From the NSX Manager UI, you can view NSX Application Platform point-in-time and time-series metrics.

To view the metrics, log in to the NSX Manager UI from a browser and navigate to System > NSX Application Platform. Click the Metrics tab. The following metrics are displayed:

Metric Description
Infra Classifier

A mix of monitor-based reporting and the custom gRPC metrics.
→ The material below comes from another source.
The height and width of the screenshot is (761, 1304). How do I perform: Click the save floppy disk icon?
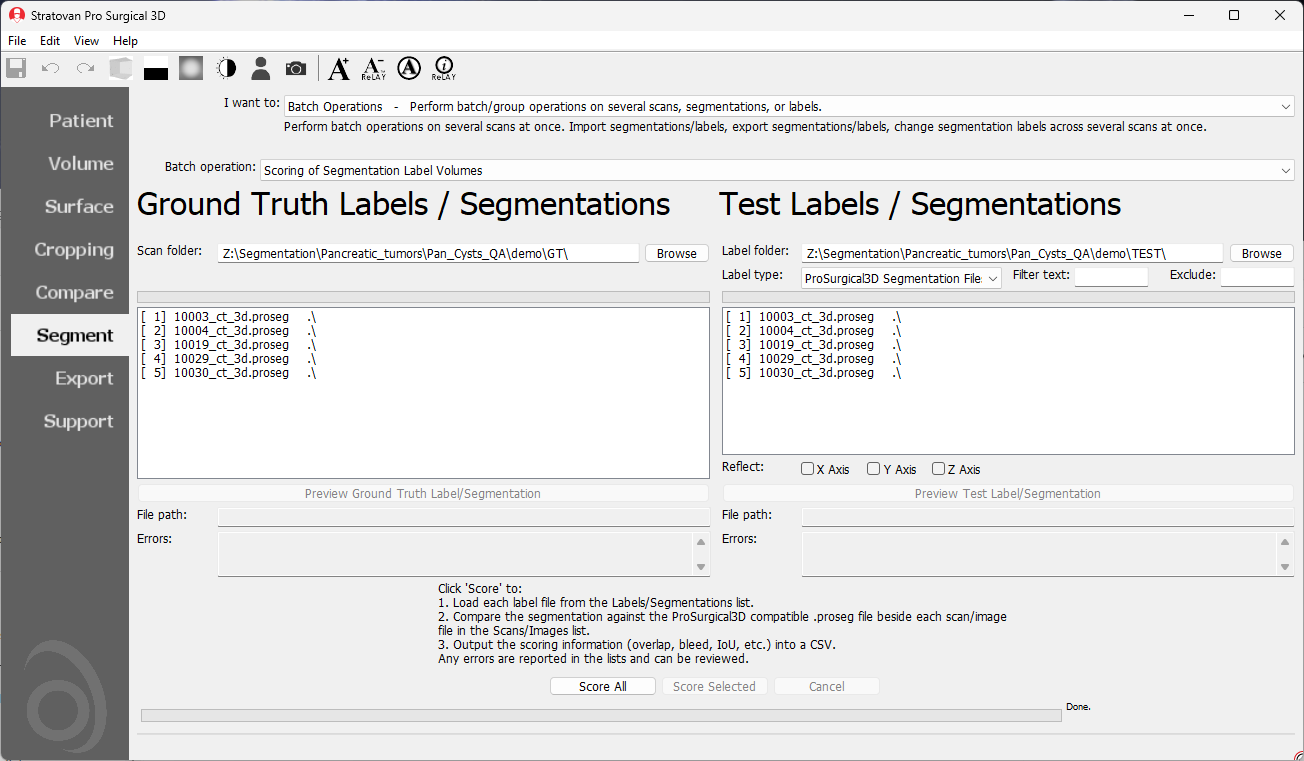[x=16, y=68]
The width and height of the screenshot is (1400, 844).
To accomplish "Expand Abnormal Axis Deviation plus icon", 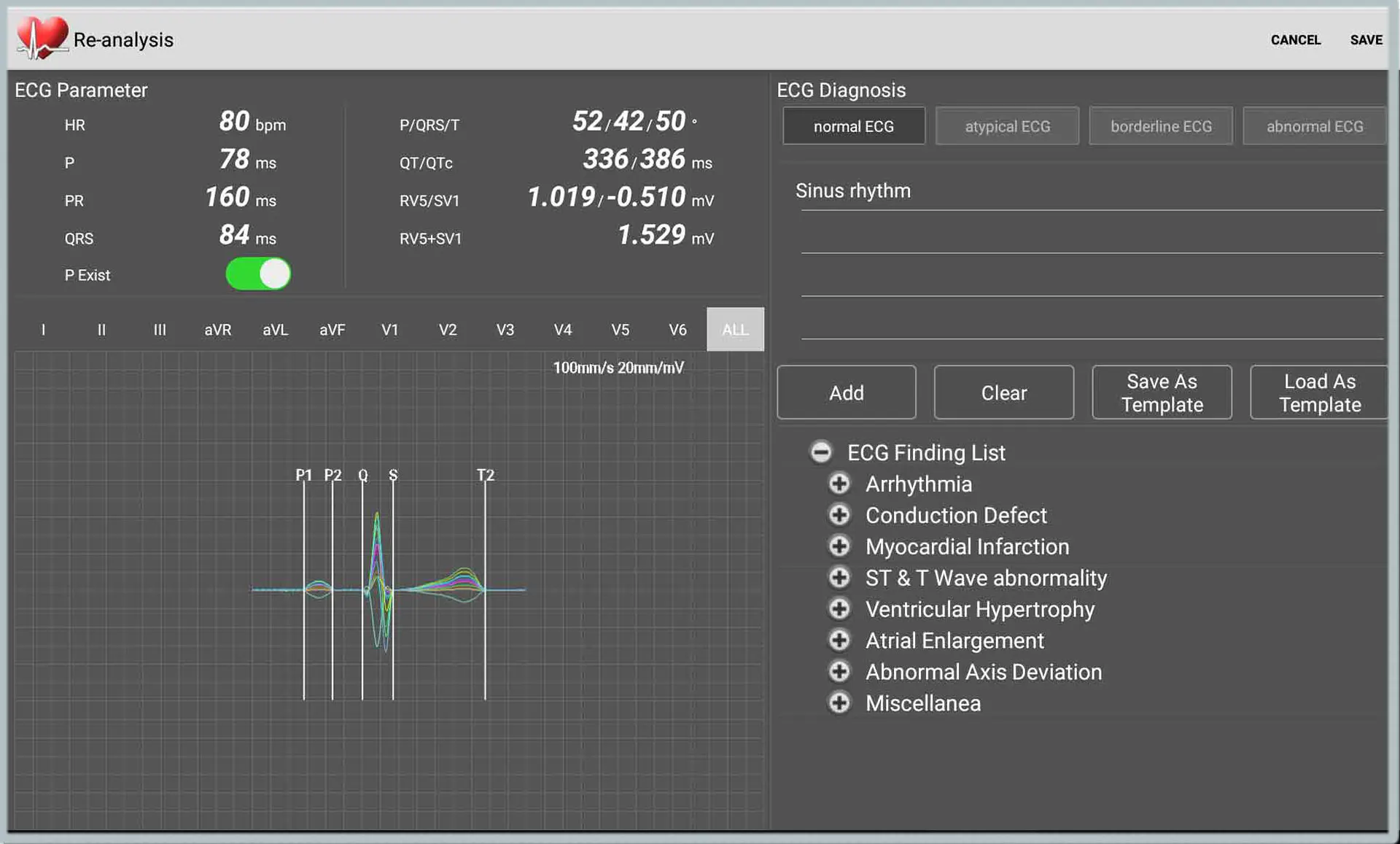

The monitor-based metrics are reported once daily and capture any uncaught status of generic failure or Spark-operator status. The possible status values are:
  • COMPLETED
  • FAILED
  • SUBMISSION_FAILED
  • FAILING
  • INVALIDATING
  • PENDING_RERUN
  • RUNNING
  • SUBMITTED
  • SUCCEEDING
  • UNKNOWN
  • NOT_INITIATED
The gRPC metrics show the reason for a graceful shutdown or a failure to run a task or service. The possible reasons are:
  • INSUFFICIENT_MEMORY
  • INSUFFICIENT_FLOWS
  • INSUFFICIENT_DAYS
  • FAILED
Recommendation Monitoring Job A Spark job runs hourly and monitors the READY_TO_PUBLISH jobs. It reports changes in the recommendation to run a job, and if necessary, suggests a rerun of the job.
The possible status values are:
  • COMPLETED
  • FAILED
  • SUBMISSION_FAILED
  • FAILING
  • INVALIDATING
  • NOT_AVAILABLE
  • PENDING_RERUN
  • RUNNING
  • SUBMITTED
  • SUCCEEDING
  • UNKNOWN
  • NOT_INITIATED
Flow Clustering Job The status of the flow clustering job that runs every hour. The possible status values are:
  • RUNNING - The clustering job is currently running.
  • SUCCEEDED - The last running job completed successfully.
  • FAILED - The last running job failed.
Flow Ingestion This metric indicates whether flow ingestion is paused or enabled depending on the disk usage. The possible status values are:
  • DISABLED - Ingestion is disabled.
  • ENABLED - Ingestion is enabled.
Suspicious Traffic Detectors After every run, each of the Security Intelligence detectors will have one of the following statuses. The status is displayed only for enabled detectors and not for detectors that are in the NOT_STARTED state.
  • NOT_STARTED - The NTA detector is not enabled and has never been run on the onboarded site.
  • SUCCESS - The detector successfully completed execution.
  • NOT_ENOUGH_BASELINE - The baseline detectors (VERTICAL_PORT_SCAN, LLMNR_NBTNS, REMOTE_SERVICES and UNCOMMONPORT) finished execution successfully but could not report events because the baseline size was insufficient for event detection.
  • FAILURE - The detector failed to execute.
Kafka Message Lag The average message delay for each Kafka topic.
Druid Task Failures Druid failure task count. A task can be a reindex task, a Kafka ingestion task, or a compaction task on flow table and configuration table.
Intelligence Configuration Updates The number of Security Intelligence new configurations per config-type, identified hourly.
Average CPU Usage (%) on Node The average CPU usage on all NSX Application Platform Kubernetes nodes.
Druid Average Retention Days The Druid retention days for the table correlated_flow_viz. The default is 30 days.
Total Flows and Unique Flows The total and unique flows in the entire Druid database when queried. One month data is available. This job runs once a day.
Kafka Average Message Input Rate The average incoming message rate of all Kafka topic.